The CyberStash Eclipse.XDR Network Gateway collects the following types of data:
- IP Traffic Metadata: Includes source and destination IP addresses, source and destination ports, traffic flow direction (inbound or outbound), and actions taken (allowed or blocked).
DNS Traffic:
- Query Name: The domain name being queried.
- Query Type: The type of DNS query, such as A, AAAA, MX, or CNAME.
- Query Class: The class of the DNS query (usually IN for Internet).
- Response Code: The code indicating the result of the DNS query (e.g., NOERROR, NXDOMAIN).
- Response Data: The data returned in response to the DNS query, such as IP addresses or domain names.

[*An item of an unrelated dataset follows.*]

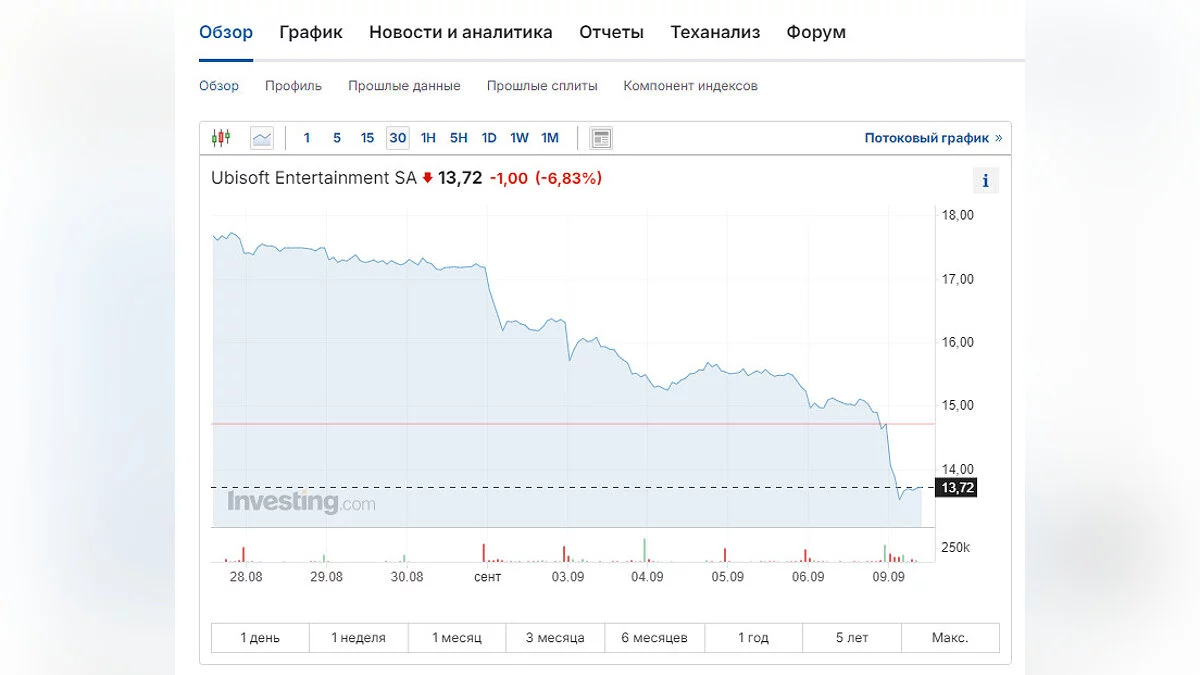Show the 1 месяц time range
Viewport: 1200px width, 675px height.
[x=457, y=638]
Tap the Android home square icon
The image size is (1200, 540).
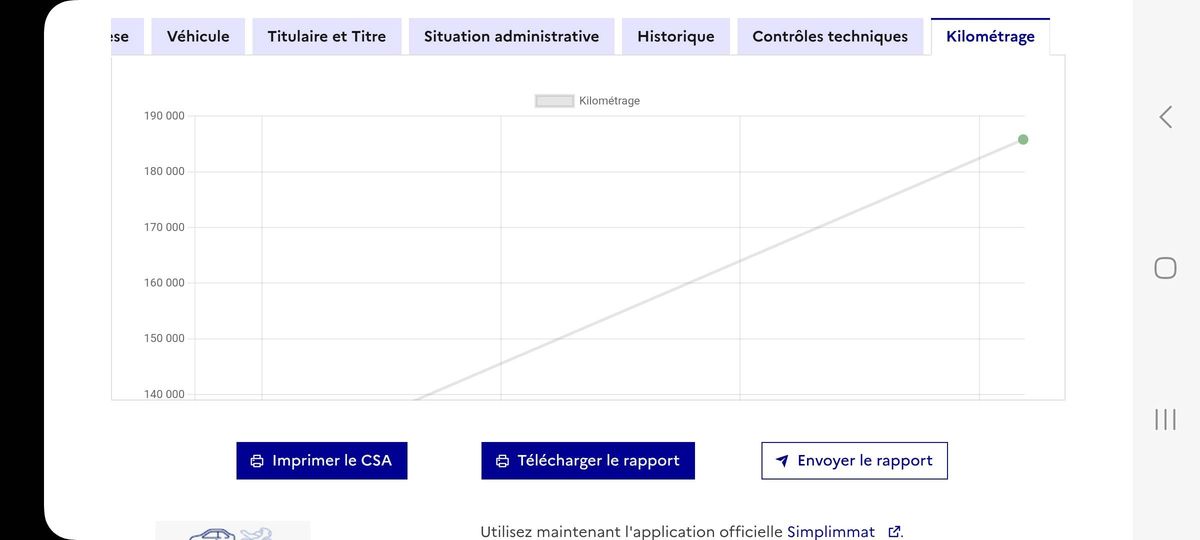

- Query Timestamp: The time when the DNS query was made.
- Query Source: The IP address of the client making the DNS query.
-
GEO-IP and ASN Correlation:
Correlates destination IP addresses with GEO-IP and Autonomous System Number (ASN) data for enhanced threat analysis.
Data Not Collected
- Sensitive or Personally Identifiable Information (PII).
- The Eclipse.XDR Network Gateway does not collect PII or sensitive personal data.
- Deep packet data.
This approach ensures that the data collected is relevant for network security and threat detection while respecting privacy and compliance requirements.